• _What you are asked to do_: Beginning at the top of the data below, write out every line exactly until you reach the line with "Search (440, 35)", and include that line.

==== Task inputs

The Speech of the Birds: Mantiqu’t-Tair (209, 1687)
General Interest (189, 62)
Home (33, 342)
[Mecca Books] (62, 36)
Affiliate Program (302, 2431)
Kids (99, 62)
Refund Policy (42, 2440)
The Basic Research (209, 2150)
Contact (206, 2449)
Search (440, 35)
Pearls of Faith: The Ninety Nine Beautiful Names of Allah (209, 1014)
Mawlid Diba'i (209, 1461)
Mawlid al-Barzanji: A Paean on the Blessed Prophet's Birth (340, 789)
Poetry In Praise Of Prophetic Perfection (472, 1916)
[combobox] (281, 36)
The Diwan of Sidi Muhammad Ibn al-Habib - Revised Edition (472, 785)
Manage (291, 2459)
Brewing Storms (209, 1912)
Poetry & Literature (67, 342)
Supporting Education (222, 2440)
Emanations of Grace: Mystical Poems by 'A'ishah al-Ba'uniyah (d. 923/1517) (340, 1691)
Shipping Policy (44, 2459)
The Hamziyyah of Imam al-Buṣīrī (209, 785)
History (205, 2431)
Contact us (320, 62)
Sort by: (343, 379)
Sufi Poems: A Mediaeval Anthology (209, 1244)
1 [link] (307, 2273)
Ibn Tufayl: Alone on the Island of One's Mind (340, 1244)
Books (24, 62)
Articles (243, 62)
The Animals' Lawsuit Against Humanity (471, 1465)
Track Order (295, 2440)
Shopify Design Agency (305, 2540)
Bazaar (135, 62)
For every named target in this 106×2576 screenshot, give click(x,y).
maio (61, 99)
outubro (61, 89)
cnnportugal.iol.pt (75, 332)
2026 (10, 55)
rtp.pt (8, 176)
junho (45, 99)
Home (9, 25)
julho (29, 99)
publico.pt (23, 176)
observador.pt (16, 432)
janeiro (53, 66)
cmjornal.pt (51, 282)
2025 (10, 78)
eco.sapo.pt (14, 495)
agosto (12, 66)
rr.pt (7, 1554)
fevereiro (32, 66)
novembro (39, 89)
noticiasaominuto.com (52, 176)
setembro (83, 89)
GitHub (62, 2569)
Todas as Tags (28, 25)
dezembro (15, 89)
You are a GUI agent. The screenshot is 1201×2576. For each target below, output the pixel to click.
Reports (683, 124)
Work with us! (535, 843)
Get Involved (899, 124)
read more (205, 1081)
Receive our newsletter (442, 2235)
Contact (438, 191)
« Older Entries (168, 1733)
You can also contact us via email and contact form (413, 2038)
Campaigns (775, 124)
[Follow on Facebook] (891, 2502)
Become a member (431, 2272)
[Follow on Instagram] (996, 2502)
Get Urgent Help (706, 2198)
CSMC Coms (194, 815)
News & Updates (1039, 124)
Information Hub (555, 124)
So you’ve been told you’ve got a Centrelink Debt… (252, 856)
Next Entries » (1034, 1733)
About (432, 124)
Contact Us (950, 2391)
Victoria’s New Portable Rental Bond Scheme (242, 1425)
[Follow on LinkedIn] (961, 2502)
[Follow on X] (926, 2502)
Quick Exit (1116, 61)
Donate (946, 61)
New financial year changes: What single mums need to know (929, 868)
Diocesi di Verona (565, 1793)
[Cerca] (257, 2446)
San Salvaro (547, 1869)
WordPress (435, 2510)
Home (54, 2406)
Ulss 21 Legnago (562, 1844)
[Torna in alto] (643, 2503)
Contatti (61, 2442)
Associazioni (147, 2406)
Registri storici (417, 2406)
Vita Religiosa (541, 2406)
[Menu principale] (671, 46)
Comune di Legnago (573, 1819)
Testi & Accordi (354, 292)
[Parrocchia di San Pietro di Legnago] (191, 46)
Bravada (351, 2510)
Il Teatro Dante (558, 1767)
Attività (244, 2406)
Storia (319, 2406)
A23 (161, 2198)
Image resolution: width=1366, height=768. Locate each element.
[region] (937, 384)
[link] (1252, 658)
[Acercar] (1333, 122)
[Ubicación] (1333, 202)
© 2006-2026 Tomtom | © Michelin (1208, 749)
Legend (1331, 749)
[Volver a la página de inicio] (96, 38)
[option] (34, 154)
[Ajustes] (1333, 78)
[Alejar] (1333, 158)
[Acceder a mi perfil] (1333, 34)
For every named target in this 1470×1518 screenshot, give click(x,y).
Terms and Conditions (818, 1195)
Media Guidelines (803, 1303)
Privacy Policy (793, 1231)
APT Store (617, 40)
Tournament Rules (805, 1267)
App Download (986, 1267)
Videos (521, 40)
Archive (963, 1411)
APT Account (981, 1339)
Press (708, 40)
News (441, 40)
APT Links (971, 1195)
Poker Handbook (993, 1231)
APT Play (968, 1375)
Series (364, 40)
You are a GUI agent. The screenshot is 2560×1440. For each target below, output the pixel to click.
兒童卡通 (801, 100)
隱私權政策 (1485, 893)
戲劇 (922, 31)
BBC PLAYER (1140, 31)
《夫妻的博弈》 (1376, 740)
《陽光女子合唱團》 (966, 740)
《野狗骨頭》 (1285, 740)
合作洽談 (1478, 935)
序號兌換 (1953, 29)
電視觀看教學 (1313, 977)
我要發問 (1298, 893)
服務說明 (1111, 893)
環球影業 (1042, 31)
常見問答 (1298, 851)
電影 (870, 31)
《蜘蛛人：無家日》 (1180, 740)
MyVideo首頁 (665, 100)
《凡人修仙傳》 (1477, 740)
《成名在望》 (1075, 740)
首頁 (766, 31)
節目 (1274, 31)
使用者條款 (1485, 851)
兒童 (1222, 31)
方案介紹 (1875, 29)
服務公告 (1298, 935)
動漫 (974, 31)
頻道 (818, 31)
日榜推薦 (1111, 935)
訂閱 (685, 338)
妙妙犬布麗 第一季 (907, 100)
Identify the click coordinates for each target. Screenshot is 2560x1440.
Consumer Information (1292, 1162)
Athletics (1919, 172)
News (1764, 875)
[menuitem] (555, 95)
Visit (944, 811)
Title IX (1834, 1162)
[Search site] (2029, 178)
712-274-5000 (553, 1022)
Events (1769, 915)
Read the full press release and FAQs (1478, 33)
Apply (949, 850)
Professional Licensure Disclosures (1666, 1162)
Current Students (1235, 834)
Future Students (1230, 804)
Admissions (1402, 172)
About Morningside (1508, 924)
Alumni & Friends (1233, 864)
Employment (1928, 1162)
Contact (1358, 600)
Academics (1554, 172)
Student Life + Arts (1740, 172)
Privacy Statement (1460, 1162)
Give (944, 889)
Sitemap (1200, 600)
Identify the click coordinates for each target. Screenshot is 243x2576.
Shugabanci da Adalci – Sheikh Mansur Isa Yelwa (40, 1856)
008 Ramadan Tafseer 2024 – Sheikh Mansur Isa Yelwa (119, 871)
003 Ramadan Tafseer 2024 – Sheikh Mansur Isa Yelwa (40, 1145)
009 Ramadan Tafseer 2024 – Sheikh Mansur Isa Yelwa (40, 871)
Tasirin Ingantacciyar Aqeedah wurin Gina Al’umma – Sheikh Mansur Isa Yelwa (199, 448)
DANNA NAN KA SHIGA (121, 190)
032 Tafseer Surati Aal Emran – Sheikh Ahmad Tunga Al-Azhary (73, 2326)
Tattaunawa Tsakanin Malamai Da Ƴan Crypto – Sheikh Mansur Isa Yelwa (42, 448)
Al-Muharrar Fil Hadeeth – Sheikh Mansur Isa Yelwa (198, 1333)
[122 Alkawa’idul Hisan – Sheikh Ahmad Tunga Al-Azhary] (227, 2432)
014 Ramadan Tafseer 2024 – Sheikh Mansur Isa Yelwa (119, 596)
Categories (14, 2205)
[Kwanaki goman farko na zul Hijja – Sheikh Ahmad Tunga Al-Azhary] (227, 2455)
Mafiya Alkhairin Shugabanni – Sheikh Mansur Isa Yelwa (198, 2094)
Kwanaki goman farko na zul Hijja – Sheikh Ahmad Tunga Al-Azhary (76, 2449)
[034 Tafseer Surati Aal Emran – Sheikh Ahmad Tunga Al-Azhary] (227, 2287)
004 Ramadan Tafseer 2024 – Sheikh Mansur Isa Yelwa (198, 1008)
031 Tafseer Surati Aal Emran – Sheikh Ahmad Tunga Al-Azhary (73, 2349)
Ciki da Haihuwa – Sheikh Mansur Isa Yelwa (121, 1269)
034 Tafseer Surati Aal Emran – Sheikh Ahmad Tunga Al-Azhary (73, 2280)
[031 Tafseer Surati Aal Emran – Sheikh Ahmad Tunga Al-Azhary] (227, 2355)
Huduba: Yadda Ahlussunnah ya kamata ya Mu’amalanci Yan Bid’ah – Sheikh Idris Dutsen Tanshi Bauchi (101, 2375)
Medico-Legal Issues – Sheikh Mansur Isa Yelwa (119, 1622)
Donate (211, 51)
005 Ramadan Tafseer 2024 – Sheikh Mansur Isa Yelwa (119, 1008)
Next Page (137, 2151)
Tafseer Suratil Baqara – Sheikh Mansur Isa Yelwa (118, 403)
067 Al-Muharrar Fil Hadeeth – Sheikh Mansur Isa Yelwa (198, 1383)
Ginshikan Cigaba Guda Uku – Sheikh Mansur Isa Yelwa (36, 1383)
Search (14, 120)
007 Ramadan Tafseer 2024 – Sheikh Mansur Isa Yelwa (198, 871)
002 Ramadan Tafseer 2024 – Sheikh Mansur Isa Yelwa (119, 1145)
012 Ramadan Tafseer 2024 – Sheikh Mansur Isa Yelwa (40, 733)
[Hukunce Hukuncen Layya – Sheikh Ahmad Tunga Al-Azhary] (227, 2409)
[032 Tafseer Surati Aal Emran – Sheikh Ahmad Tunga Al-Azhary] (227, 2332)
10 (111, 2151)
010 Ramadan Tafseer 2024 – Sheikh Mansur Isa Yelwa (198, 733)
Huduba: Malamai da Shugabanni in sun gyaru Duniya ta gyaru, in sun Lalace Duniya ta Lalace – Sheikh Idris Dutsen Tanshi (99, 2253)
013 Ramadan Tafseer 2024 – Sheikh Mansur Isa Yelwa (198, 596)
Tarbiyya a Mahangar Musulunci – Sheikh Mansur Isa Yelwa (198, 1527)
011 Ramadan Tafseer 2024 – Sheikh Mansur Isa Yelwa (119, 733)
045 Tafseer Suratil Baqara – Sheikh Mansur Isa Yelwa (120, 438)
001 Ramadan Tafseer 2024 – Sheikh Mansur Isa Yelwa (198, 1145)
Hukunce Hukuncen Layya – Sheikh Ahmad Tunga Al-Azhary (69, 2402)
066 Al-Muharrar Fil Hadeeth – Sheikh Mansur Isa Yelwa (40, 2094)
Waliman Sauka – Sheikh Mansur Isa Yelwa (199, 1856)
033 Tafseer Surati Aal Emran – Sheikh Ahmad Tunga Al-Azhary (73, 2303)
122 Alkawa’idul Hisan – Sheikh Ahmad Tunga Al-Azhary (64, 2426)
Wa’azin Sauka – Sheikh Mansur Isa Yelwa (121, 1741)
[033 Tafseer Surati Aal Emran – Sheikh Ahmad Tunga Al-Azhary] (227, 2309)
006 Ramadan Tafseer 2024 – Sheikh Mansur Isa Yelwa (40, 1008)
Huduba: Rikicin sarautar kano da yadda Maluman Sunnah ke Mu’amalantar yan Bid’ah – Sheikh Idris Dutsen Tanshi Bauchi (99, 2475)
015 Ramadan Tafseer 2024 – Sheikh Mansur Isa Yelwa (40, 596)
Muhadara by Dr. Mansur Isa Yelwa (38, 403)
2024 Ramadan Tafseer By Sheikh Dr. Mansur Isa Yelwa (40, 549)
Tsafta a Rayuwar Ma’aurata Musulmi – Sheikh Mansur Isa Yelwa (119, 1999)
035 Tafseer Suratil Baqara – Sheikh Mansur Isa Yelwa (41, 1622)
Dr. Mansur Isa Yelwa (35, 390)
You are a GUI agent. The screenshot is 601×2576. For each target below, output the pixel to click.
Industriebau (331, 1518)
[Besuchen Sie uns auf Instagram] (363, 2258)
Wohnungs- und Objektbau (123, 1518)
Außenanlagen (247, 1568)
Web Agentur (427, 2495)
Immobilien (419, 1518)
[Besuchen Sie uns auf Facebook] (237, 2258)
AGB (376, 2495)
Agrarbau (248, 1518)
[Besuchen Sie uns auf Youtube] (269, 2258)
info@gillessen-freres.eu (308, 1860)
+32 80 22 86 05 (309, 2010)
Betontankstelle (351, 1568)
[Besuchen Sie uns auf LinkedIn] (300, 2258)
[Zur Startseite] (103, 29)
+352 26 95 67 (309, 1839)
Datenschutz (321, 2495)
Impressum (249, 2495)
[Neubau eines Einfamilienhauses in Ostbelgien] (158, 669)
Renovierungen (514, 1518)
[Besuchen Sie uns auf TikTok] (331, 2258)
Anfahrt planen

========

• _Exercise output_:
The Speech of the Birds: Mantiqu’t-Tair (209, 1687)
General Interest (189, 62)
Home (33, 342)
[Mecca Books] (62, 36)
Affiliate Program (302, 2431)
Kids (99, 62)
Refund Policy (42, 2440)
The Basic Research (209, 2150)
Contact (206, 2449)
Search (440, 35)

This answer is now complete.